В это самое время единственный сын императора Галат заболел горячкою, и так сильно, что не помогали ни врачевства, ни молитвы арианских епископов. Нельзя было не признать в этом происшествии действия наказующей руки Божией. Император хотя со стыдом, но вынужден был пригласить к себе Василия. Василий пришел не отговариваясь, как сделал бы другой, и тотчас с его приходом горячка в больном уменьшилась. Святитель обещал и совершенное выздоровление, но только в том случае, если над больным совершать крещение православное. Но условие не было принято, и младенец помер. Это же событие так сильно подействовало на Валента, что он немедленно отменил приговор об изгнании. Вскоре приключилась тяжкая болезнь и с префектом Модестом. Но этот с большим доверием прибег к молитвам святителя и получил полное исцеление. Слух об этих событиях увеличивал славу архипастыря, но не образумил Валента.

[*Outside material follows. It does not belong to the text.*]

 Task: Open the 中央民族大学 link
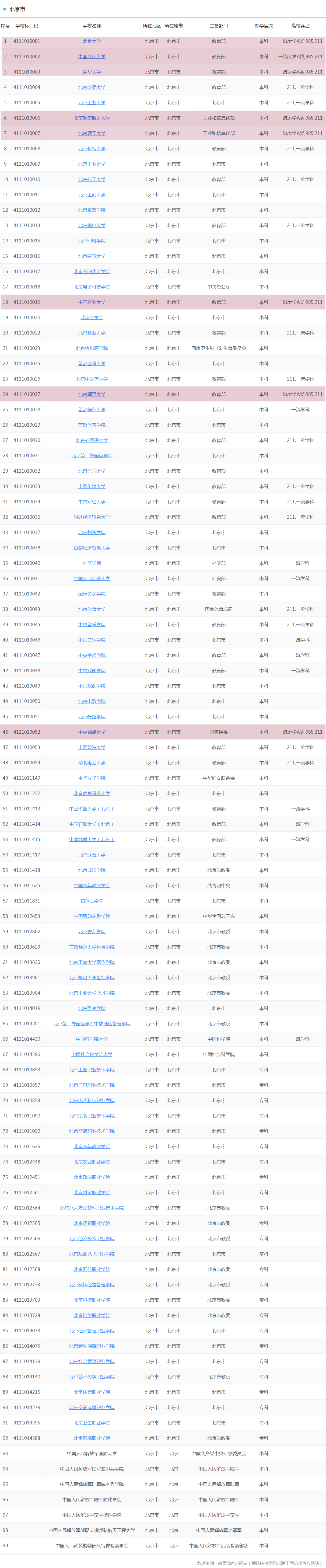[x=92, y=732]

Находясь под сильным влиянием ариан, император отдал приказ передать церкви православных еретикам.
Скорби и огорчения сильно подействовали на слабого здоровьем Василия. В 373 г. он был болен 50 дней, несмотря на теплые минеральные воды и помощь врачей, даже прошел слух о смерти св. Василия в Каппадокии и многие епископы собрались в Кесарию для избрания ему преемника. Они навестили больного, но не утешили его, а еще более огорчили своими рассказами о небережном управлении епископов. "Я оцепенел от множества скорбей, окруживших меня ныне – писал Василий в одном письме, – они сделали жизнь мою очень тяжкою".

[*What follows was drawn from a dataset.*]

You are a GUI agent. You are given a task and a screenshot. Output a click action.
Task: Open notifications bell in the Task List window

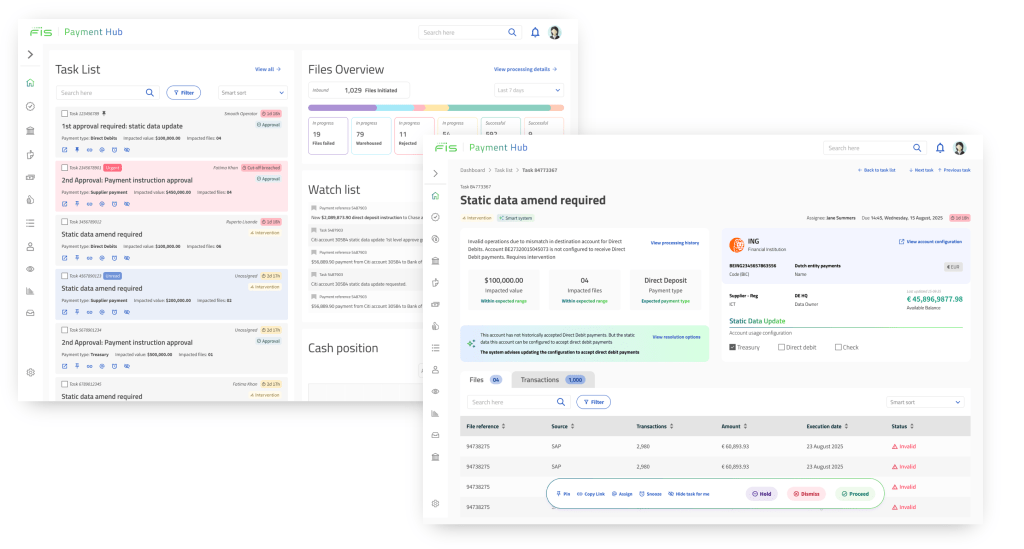pos(535,33)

Несмотря на то, что св. Василию очень было тяжело видеть несчастия Церкви, он не отчаивался, но твердо надеялся на помощь Господа. И не обманулся святитель Божий в надежде на милосердие Господа, Которому сам постоянно молился и побуждал других молиться о мире Церкви. Наконец, настали лучшие времена для Церкви. После Валента, убитого на войне, на престол вступил Грациан, который в начале своего царствования издал указ в пользу православия и возвратил из ссылки епископов. Эти события утешили святителя в последние дни его жизни.
Измученный скорбями, трудами и болезнию, св. Василий скончался на 49-м году отроду 1 января 379 года.